Insurance Policy: The Product You Hope You Never Need—And Can’t Use

Insurance Policy: The Product You Hope You Never Need—And Can’t Use

by Tom Stilp JD, MBA/MM, LLM, MSC, DBA, May 2nd, 2025

What is a product you hope you will never have to use? It is the same product the company selling it to you hopes you will never use. And when you have to use the product, you usually cannot. Insurance.

One recent Insurance Policy was over 300 pages (we will refer to this as the “Sample Policy”). Full of Endorsements, Exceptions and Exclusions, what was insured by one part of the Policy was excluded by another part.

According to Professor Boardman, customers do not read their insurance policies, and insurance companies do not draft policies to be read by customers (Boardman, 2010).

Insurance companies prepare policies to be read by attorneys and the courts.

Therein lies the problem.

Customer do not understand what they are buying. The boilerplate of insurance policies is hopelessly confusing and incomprehensible. Studies suggest that comprehension is significantly reduced when a sentence reaches 43 words (Hyman, 2025). The first sentence of the first section of the Sample Policy was 145 words long.

Professor Boardman found that insurance companies are encouraged to retain murky provisions (Boardman, 2006). Courts follow other courts because even the courts have difficulty understanding what the insurance policies mean. The simple fact that a court has interpreted language in a policy allows for predictable results in the future. Courts adhere to precedent under the doctrine of stare decisis, “standing with what has already been decided.”

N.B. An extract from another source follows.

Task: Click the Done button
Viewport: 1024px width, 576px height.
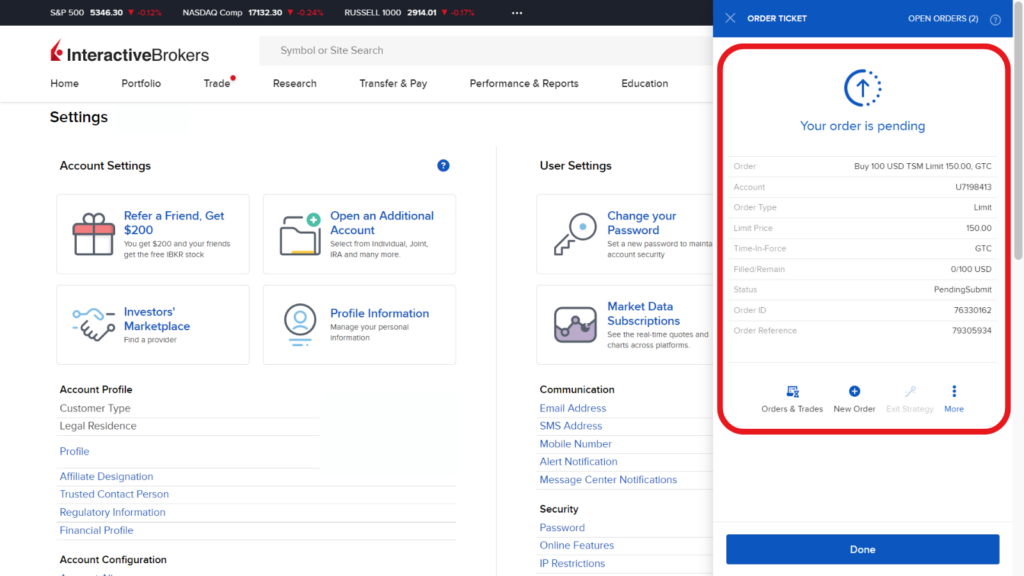Action: click(x=862, y=549)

The South Carolina Supreme Court stated about insurance policies that:

“Ambiguity and incomprehensibility seem to be the favorite tools of the insurance trade in drafting policies. Most are a virtually impenetrable thicket of incomprehensible verbosity. It seems that insurers generally are attempting to convince the customer when selling the policy that everything is covered and convince the court when a claim is made that nothing is covered” (S.C. Inc. Co. v Fid & Guar. Ins., 1997).

Oddly, most companies have reputational concerns about breaking their agreements with customers, which has been studied as a form of exploitation that makes customers feel like “suckers” (Wilkinson-Ryan, et al., 2010). But not insurance companies. Insurance companies appear to be in the business of collecting premiums and denying claims.

Insurance policies are not negotiated. Policies are prepared in legalese, favor the insurance company, and are usually given to the customer after the policy has begun. It is no wonder that customers are often disappointed, disillusioned and feel betrayed when claims are denied. Customers are unable to understand a policy until it is too late – when the loss has occurred – and the time for the insurance company to pay has arrived.

We have successfully litigated dozens of commercial insurance cases to judgment for clients. Experienced counsel provides an advantage to level the playing field in coverage disputes.

 

References

Boardman, M. (2006). Contra proferentem: The allure of ambiguous boilerplate. Michigan Law Review, 104, 1105-1128.

Boardman, M. (2010). Insuring understanding: The tested language defense. Iowa Law Review, 95, 1075-1124.

Hyman, M. (2025). Communicating in the language of the people. Illinois Bar Journal, 113(2), 38-39.

S.C. Ins. Co. v. Fid. & Guar. Ins., 489 S.E.2d 200, 206 (S.C. 1997).

Wilkinson-Ryan, T and Hoffman, D. (2010). Breach is for suckers. Vanderbilt Law Review, 63(4), 1001 – 1045.